Realmente os lisboetas não vão em excursão animar as festas partidárias de Cabeceiras de Basto mas isso não os tem isentado do pagamento dum largo tributo ao caciquismo político.
Porque é que um partido laico e republicano organiza uma excursão de militantes a Fátima? Além da gritante incoerência, este tipo de iniciativas denuncia o populismo repugnante do Partido Socialista de Cabeceiras de Basto.
Reagindo ao facto de alguns dos idosos transportados até Lisboa terem dito que a viagem era paga pela Câmara, China Pereira, líder da concelhia socialista de Cabeceiras de Basto, considera que "é natural que as pessoas confundam devido à idade". Eu vou mais longe: é naturalíssimo. O que não é natural é que o PS tenha levado para o circo de Lisboa precisamente as pessoas que se confundem devido à idade, num inaceitável aproveitamento da confusão alheia.

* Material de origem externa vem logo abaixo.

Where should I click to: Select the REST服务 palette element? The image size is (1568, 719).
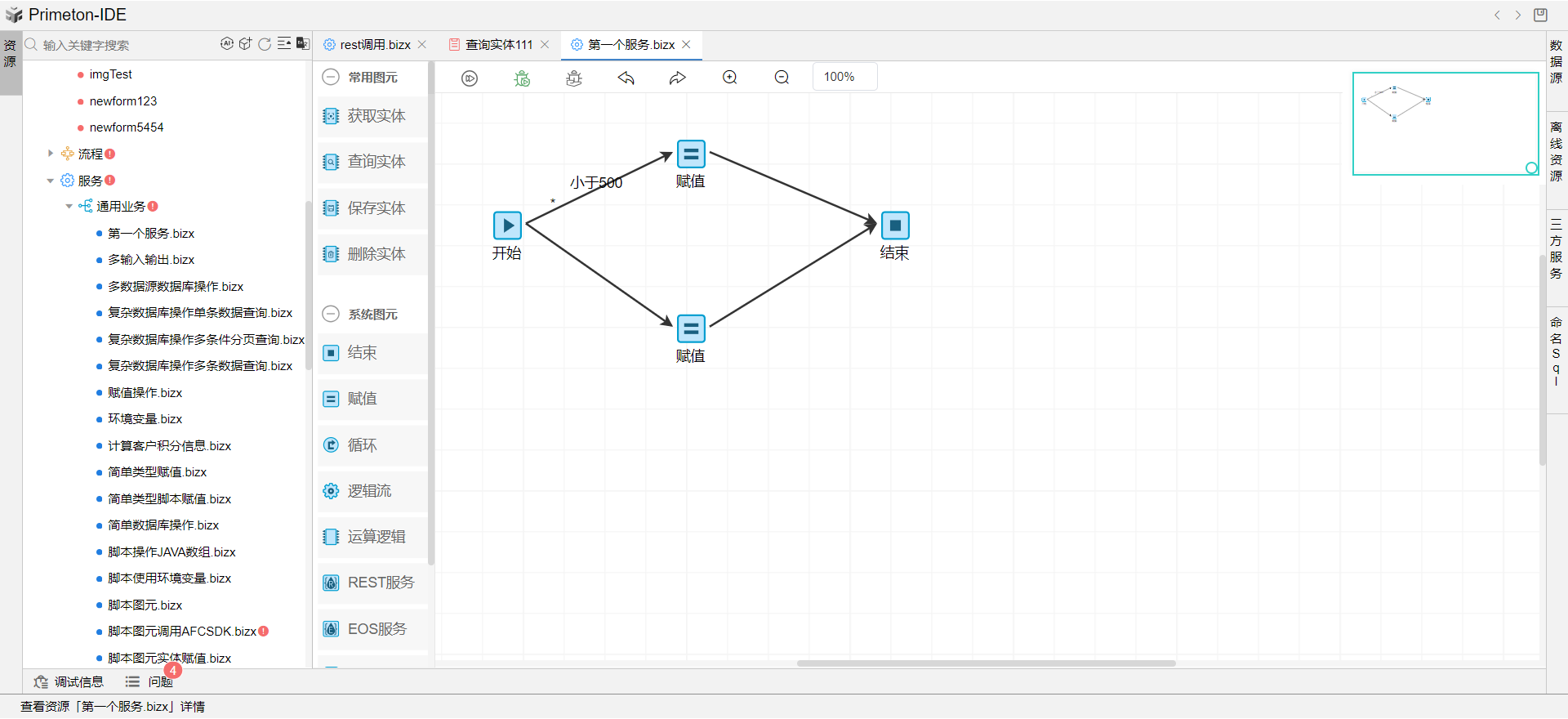380,583
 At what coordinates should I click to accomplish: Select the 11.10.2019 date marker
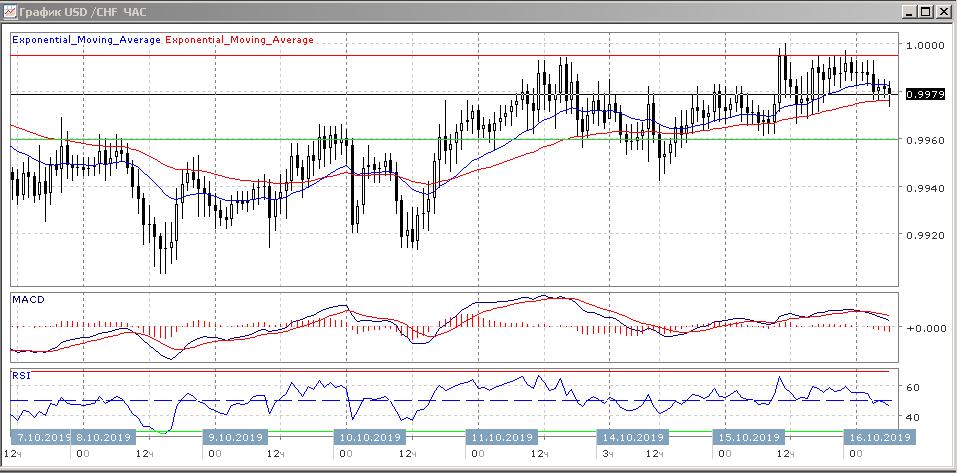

No fundo, estas notícias não passam de singelos acrescentos aos ecos que nos chegam das terras de Basto. Terras onde o bafio fascista ainda tem demasiados protagonistas (e apoiantes).
Podiam ter ido bailar à Quinta da Malafaia e assistir à missa do Sameiro, mas, desta vez, os idosos do Arco de Baúlhe foram rezar a Fátima e gritar ao Altis. Quem pagou? A candidatura de Costa ou a Distrital do PS-Braga? É que, nem quero acreditar que a factura não foi paga por nenhuma destas hipóteses.
Mas, independentemente de quem pagou, torna-se evidente que a subserviência de Joaquim Barreto, líder da Distrital de Braga do PS, relativamente aos interesses de Lisboa e aos desígnios do partido socialista se sobrepõe às necessidades do povo cá da terra.
Tudo isto é ainda mais repugnante porque se tratam de idosos que não sabiam muito bem ao que iam. Não terá António Costa apoiantes mais jovens no Minho? Ou será que não houve, entre os mais jovens, quem estivesse disposto a participar em tamanho espectáculo circense?